Phylogenetic analysis of the Friedreich ataxia GAA trinucleotide repeat

Cristina M. Justice, LSU Health Sciences Center - New Orleans
Zhining Den, LSU Health Sciences Center - New Orleans
Son V. Nguyen, LSU Health Sciences Center - New Orleans
Mark Stoneking, Max Planck Institute for Evolutionary Anthropology
Prescott L. Deininger, Tulane University School of Public Health and Tropical Medicine
Mark A. Batzer, LSUHSC School of Medicine
Bronya J.B. Keats, LSUHSC Neuroscience Center

Abstract

Friedreich ataxia is an autosomal recessive neurodegenerative disorder associated with a GAA repeat expansion in the first intron of the gene (FRDA) encoding a novel, highly conserved, 210 amino acid protein known as frataxin. Normal variation in repeat size was determined by analysis of more than 600 DNA samples from seven human populations. This analysis showed that the most frequent allele had nine GAA repeats, and no alleles with fewer than five GAA repeats were found. The European and Syrian populations had the highest percentage of alleles with 10 or more GAA repeats, while the Papua New Guinea population did not have any alleles carrying more than 10 GAA repeats.

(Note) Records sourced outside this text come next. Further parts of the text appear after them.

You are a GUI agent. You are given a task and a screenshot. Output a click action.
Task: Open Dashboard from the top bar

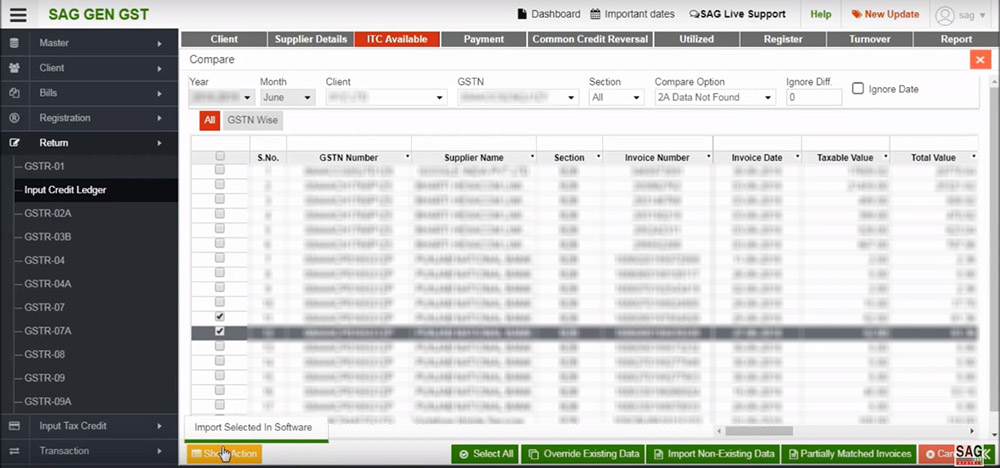(548, 14)
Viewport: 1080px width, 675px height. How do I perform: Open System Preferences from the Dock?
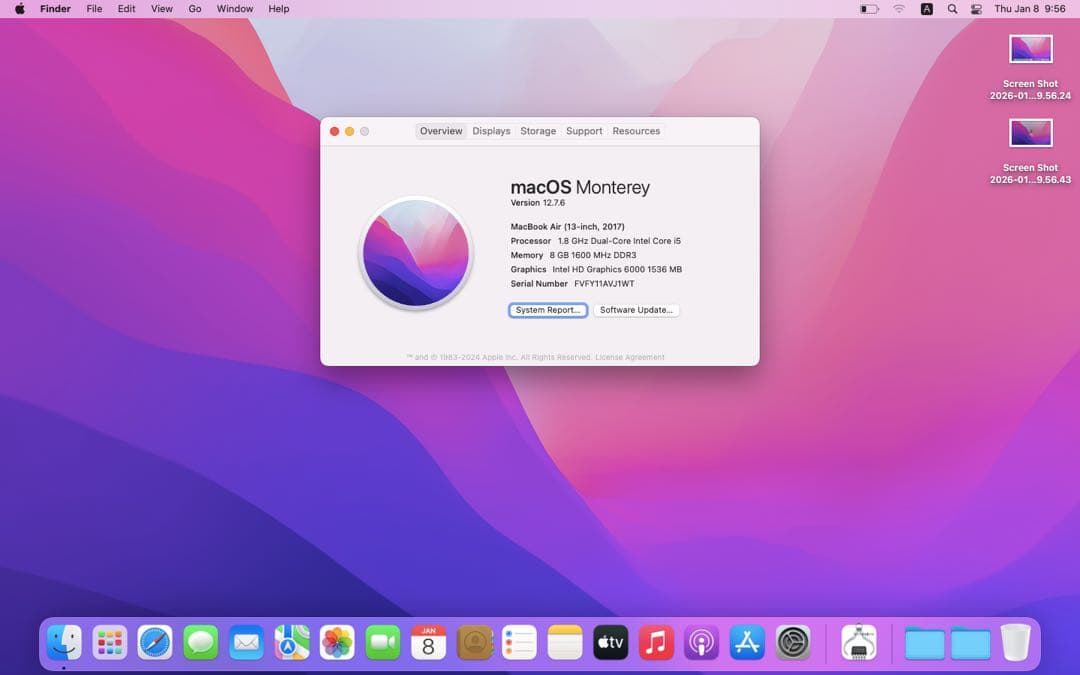[793, 643]
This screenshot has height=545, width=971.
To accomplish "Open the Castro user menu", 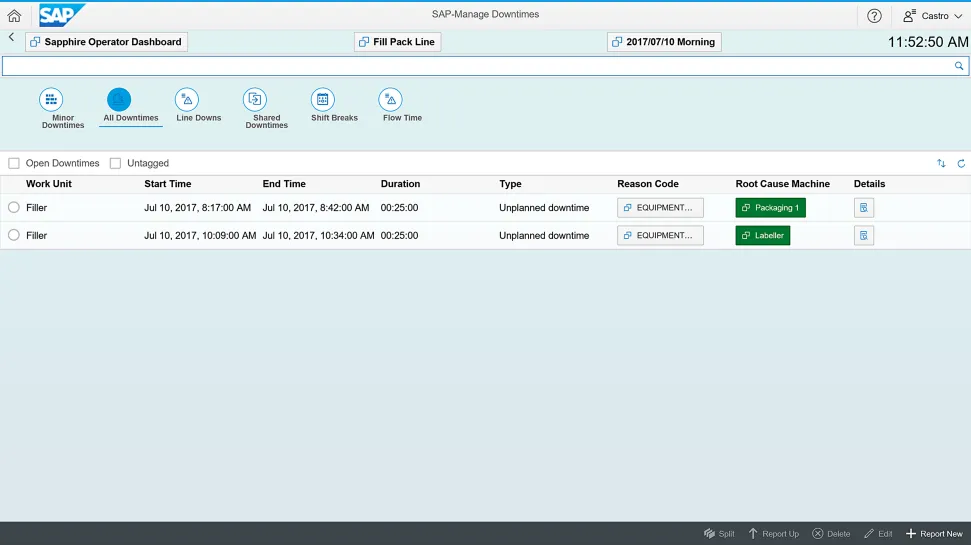I will click(926, 16).
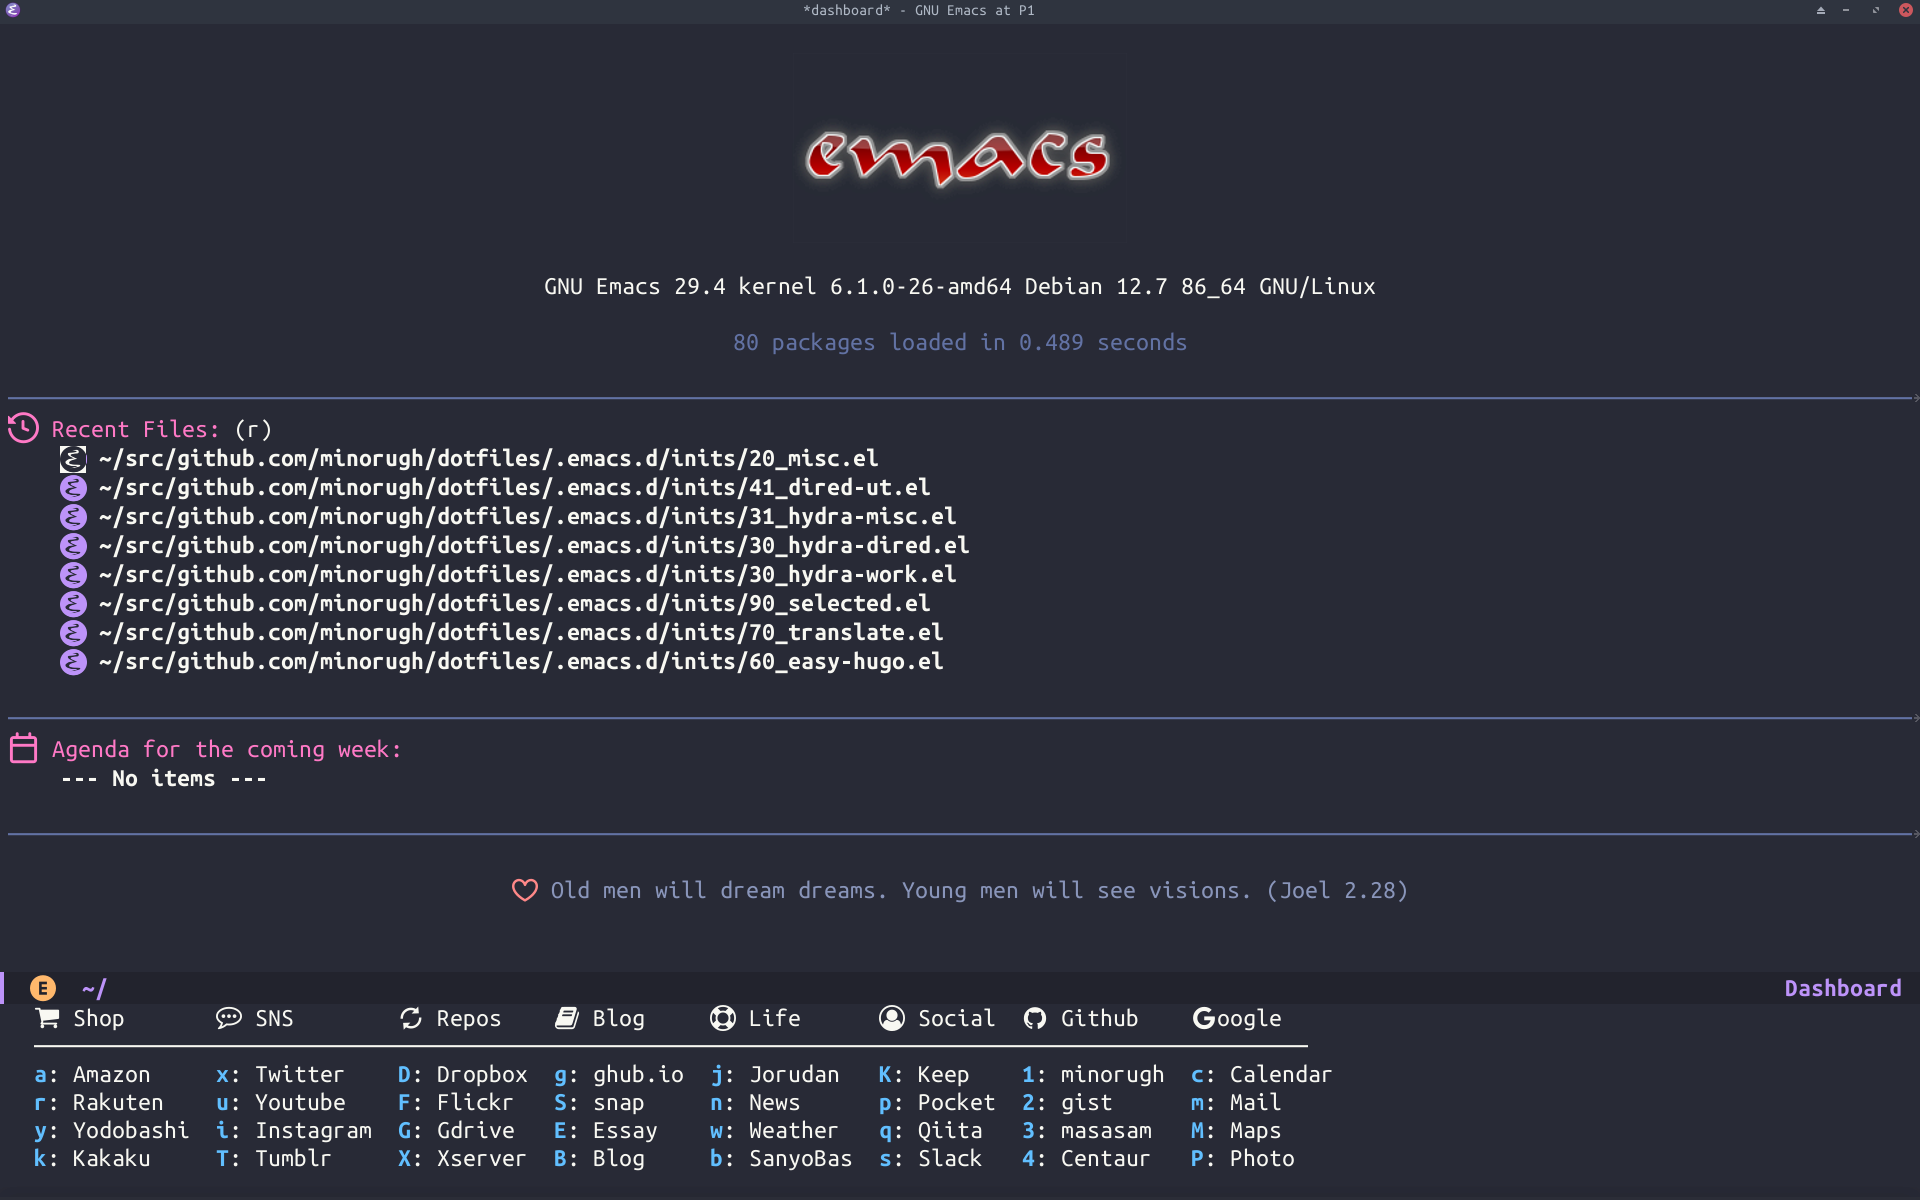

The distributions of repeat sizes in the European, Syrian, and African American populations were significantly different from those in the Asian and Papua New Guinea populations (p < 0.001). The GAA repeat size was also determined in five nonhuman primates. Samples from 10 chimpanzees, 3 orangutans, 1 gorilla, 1 rhesus macaque, 1 mangabey, and 1 tamarin were analyzed. Among those primates belonging to the Pongidae family, the chimpanzees were found to carry three or four GAA repeats, the orangutans had four or five GAA repeats, and the gorilla carried three GAA repeats. In primates belonging to the Cercopithecidae family, three GAA repeats were found in the mangabey and two in the rhesus macaque. However, an AluY subfamily member inserted in the poly(A) tract preceding the GAA repeat region in the rhesus macaque, making the amplified sequence approximately 300 bp longer. The GAA repeat was also found in the tamarin, suggesting that it arose at least 40 million years ago and remained relatively small throughout the majority of primate evolution, with a punctuated expansion in the human genome.